--- GIVEN DATA Enclosed Below ---
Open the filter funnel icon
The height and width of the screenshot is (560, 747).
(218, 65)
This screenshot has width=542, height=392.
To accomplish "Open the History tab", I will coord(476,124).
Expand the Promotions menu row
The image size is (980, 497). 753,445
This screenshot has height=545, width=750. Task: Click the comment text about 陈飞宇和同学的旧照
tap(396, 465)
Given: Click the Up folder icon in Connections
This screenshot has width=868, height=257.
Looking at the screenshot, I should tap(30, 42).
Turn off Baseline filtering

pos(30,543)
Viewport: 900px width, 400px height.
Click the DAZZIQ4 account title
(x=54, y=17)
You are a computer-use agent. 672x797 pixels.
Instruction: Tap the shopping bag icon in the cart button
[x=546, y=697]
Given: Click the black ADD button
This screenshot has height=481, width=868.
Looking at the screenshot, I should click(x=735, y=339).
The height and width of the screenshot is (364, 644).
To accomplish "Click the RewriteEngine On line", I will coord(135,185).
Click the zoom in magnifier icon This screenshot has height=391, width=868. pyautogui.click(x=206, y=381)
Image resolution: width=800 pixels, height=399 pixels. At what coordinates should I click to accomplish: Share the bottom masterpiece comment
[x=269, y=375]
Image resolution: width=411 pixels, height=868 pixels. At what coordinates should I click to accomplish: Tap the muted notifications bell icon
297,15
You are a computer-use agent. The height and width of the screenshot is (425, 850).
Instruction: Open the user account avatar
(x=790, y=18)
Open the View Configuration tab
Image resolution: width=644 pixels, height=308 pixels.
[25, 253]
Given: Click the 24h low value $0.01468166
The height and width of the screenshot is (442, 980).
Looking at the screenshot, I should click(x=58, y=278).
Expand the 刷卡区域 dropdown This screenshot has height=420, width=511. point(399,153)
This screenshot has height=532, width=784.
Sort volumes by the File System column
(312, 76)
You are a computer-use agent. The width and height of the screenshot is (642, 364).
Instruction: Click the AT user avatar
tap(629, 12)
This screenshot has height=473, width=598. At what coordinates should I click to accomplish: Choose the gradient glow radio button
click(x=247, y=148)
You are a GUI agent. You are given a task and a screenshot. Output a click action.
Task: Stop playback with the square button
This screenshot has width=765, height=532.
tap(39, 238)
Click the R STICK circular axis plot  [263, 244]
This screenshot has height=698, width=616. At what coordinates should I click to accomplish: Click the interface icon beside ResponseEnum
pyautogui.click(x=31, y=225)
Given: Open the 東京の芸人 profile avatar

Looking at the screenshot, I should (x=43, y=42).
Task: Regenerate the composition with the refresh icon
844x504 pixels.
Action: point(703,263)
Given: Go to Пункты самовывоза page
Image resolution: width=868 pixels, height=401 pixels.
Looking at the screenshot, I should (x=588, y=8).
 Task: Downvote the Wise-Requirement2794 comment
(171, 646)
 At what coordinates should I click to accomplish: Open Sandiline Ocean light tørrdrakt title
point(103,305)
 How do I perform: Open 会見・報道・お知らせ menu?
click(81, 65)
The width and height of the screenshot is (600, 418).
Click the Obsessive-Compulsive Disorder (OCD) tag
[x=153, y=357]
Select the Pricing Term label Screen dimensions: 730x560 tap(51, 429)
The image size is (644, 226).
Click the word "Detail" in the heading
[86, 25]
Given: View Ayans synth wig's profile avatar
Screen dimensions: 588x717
--- End of Enclosed GIVEN DATA ---
WORK REQUIRED: Return, from the entries, each line that holds "will".

EXERCISE SOLUTION:
To accomplish "Open the History tab", I will coord(476,124).
To accomplish "Click the RewriteEngine On line", I will coord(135,185).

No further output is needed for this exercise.